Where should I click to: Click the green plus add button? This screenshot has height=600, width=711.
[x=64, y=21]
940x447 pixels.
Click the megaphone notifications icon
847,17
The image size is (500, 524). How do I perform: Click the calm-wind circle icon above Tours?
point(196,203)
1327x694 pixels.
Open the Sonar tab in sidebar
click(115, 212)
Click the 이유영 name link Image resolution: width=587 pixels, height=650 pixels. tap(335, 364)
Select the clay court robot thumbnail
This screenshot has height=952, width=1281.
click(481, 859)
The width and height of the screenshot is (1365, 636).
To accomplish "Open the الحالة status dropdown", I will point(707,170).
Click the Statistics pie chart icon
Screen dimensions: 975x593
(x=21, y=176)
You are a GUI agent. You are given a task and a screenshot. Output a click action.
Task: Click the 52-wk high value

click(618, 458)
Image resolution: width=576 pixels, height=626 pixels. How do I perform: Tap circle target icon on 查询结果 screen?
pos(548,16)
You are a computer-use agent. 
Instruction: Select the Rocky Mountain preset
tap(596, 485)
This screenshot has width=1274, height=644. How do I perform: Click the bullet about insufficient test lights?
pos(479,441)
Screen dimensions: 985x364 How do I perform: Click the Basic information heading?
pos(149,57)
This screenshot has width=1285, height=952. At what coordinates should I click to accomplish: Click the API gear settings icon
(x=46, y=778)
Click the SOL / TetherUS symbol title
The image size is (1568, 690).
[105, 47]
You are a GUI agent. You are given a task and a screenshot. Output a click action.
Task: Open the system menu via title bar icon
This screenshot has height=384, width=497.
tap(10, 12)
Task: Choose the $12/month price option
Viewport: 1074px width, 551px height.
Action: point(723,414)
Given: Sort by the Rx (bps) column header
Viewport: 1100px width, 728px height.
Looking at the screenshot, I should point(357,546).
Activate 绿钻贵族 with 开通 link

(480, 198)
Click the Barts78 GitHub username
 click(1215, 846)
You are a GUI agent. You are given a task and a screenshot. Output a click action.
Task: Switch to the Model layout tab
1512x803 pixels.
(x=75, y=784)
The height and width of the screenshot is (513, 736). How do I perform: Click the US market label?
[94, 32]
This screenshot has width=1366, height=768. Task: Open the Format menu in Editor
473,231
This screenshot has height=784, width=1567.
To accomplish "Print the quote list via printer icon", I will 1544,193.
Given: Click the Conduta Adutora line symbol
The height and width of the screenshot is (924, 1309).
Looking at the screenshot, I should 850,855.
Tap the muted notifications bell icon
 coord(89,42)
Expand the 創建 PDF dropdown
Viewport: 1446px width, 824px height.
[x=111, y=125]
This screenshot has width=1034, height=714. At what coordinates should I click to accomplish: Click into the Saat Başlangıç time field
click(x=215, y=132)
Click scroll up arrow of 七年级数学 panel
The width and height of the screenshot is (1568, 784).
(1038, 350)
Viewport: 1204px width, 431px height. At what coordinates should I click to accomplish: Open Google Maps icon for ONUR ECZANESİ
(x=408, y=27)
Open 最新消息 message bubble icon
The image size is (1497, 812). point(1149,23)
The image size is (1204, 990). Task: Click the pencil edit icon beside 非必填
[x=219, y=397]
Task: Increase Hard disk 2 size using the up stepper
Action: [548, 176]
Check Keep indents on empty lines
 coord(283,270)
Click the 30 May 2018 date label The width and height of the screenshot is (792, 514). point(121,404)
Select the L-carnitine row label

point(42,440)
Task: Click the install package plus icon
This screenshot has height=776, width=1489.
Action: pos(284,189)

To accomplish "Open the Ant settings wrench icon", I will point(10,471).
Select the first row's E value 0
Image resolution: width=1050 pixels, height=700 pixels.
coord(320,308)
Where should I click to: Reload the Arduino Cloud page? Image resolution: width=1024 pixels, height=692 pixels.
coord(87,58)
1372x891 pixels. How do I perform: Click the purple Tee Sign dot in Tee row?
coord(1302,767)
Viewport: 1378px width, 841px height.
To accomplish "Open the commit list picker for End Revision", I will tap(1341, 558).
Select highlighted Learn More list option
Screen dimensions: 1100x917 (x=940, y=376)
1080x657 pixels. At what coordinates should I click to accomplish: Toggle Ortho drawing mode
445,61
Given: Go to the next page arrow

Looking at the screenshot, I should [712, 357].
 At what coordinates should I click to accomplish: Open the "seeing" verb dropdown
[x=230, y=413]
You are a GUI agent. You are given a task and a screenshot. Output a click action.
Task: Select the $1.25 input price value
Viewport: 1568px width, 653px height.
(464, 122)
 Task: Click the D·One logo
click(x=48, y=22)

# # # # #

Assignment> Set the records down again in full, exactly as they read.

Answer for the task>
Where should I click to: Click the green plus add button? This screenshot has height=600, width=711.
[x=64, y=21]
940x447 pixels.
Click the megaphone notifications icon
847,17
The image size is (500, 524). How do I perform: Click the calm-wind circle icon above Tours?
point(196,203)
1327x694 pixels.
Open the Sonar tab in sidebar
click(115, 212)
Click the 이유영 name link Image resolution: width=587 pixels, height=650 pixels. tap(335, 364)
Select the clay court robot thumbnail
This screenshot has height=952, width=1281.
click(481, 859)
The width and height of the screenshot is (1365, 636).
To accomplish "Open the الحالة status dropdown", I will point(707,170).
Click the Statistics pie chart icon
Screen dimensions: 975x593
(x=21, y=176)
You are a GUI agent. You are given a task and a screenshot. Output a click action.
Task: Click the 52-wk high value

click(618, 458)
Image resolution: width=576 pixels, height=626 pixels. How do I perform: Tap circle target icon on 查询结果 screen?
pos(548,16)
You are a computer-use agent. 
Instruction: Select the Rocky Mountain preset
tap(596, 485)
This screenshot has width=1274, height=644. How do I perform: Click the bullet about insufficient test lights?
pos(479,441)
Screen dimensions: 985x364 How do I perform: Click the Basic information heading?
pos(149,57)
This screenshot has width=1285, height=952. At what coordinates should I click to accomplish: Click the API gear settings icon
(x=46, y=778)
Click the SOL / TetherUS symbol title
The image size is (1568, 690).
[105, 47]
You are a GUI agent. You are given a task and a screenshot. Output a click action.
Task: Open the system menu via title bar icon
This screenshot has height=384, width=497.
tap(10, 12)
Task: Choose the $12/month price option
Viewport: 1074px width, 551px height.
Action: point(723,414)
Given: Sort by the Rx (bps) column header
Viewport: 1100px width, 728px height.
Looking at the screenshot, I should point(357,546).
Activate 绿钻贵族 with 开通 link

(480, 198)
Click the Barts78 GitHub username
 click(1215, 846)
You are a GUI agent. You are given a task and a screenshot. Output a click action.
Task: Switch to the Model layout tab
1512x803 pixels.
(x=75, y=784)
The height and width of the screenshot is (513, 736). How do I perform: Click the US market label?
[94, 32]
This screenshot has width=1366, height=768. Task: Open the Format menu in Editor
473,231
This screenshot has height=784, width=1567.
To accomplish "Print the quote list via printer icon", I will 1544,193.
Given: Click the Conduta Adutora line symbol
The height and width of the screenshot is (924, 1309).
Looking at the screenshot, I should 850,855.
Tap the muted notifications bell icon
 coord(89,42)
Expand the 創建 PDF dropdown
Viewport: 1446px width, 824px height.
[x=111, y=125]
This screenshot has width=1034, height=714. At what coordinates should I click to accomplish: Click into the Saat Başlangıç time field
click(x=215, y=132)
Click scroll up arrow of 七年级数学 panel
The width and height of the screenshot is (1568, 784).
(1038, 350)
Viewport: 1204px width, 431px height. At what coordinates should I click to accomplish: Open Google Maps icon for ONUR ECZANESİ
(x=408, y=27)
Open 最新消息 message bubble icon
The image size is (1497, 812). point(1149,23)
The image size is (1204, 990). Task: Click the pencil edit icon beside 非必填
[x=219, y=397]
Task: Increase Hard disk 2 size using the up stepper
Action: [548, 176]
Check Keep indents on empty lines
 coord(283,270)
Click the 30 May 2018 date label The width and height of the screenshot is (792, 514). point(121,404)
Select the L-carnitine row label

point(42,440)
Task: Click the install package plus icon
This screenshot has height=776, width=1489.
Action: pos(284,189)

To accomplish "Open the Ant settings wrench icon", I will point(10,471).
Select the first row's E value 0
Image resolution: width=1050 pixels, height=700 pixels.
coord(320,308)
Where should I click to: Reload the Arduino Cloud page? Image resolution: width=1024 pixels, height=692 pixels.
coord(87,58)
1372x891 pixels. How do I perform: Click the purple Tee Sign dot in Tee row?
coord(1302,767)
Viewport: 1378px width, 841px height.
To accomplish "Open the commit list picker for End Revision", I will tap(1341, 558).
Select highlighted Learn More list option
Screen dimensions: 1100x917 (x=940, y=376)
1080x657 pixels. At what coordinates should I click to accomplish: Toggle Ortho drawing mode
445,61
Given: Go to the next page arrow

Looking at the screenshot, I should [712, 357].
 At what coordinates should I click to accomplish: Open the "seeing" verb dropdown
[x=230, y=413]
You are a GUI agent. You are given a task and a screenshot. Output a click action.
Task: Select the $1.25 input price value
Viewport: 1568px width, 653px height.
(464, 122)
 Task: Click the D·One logo
click(x=48, y=22)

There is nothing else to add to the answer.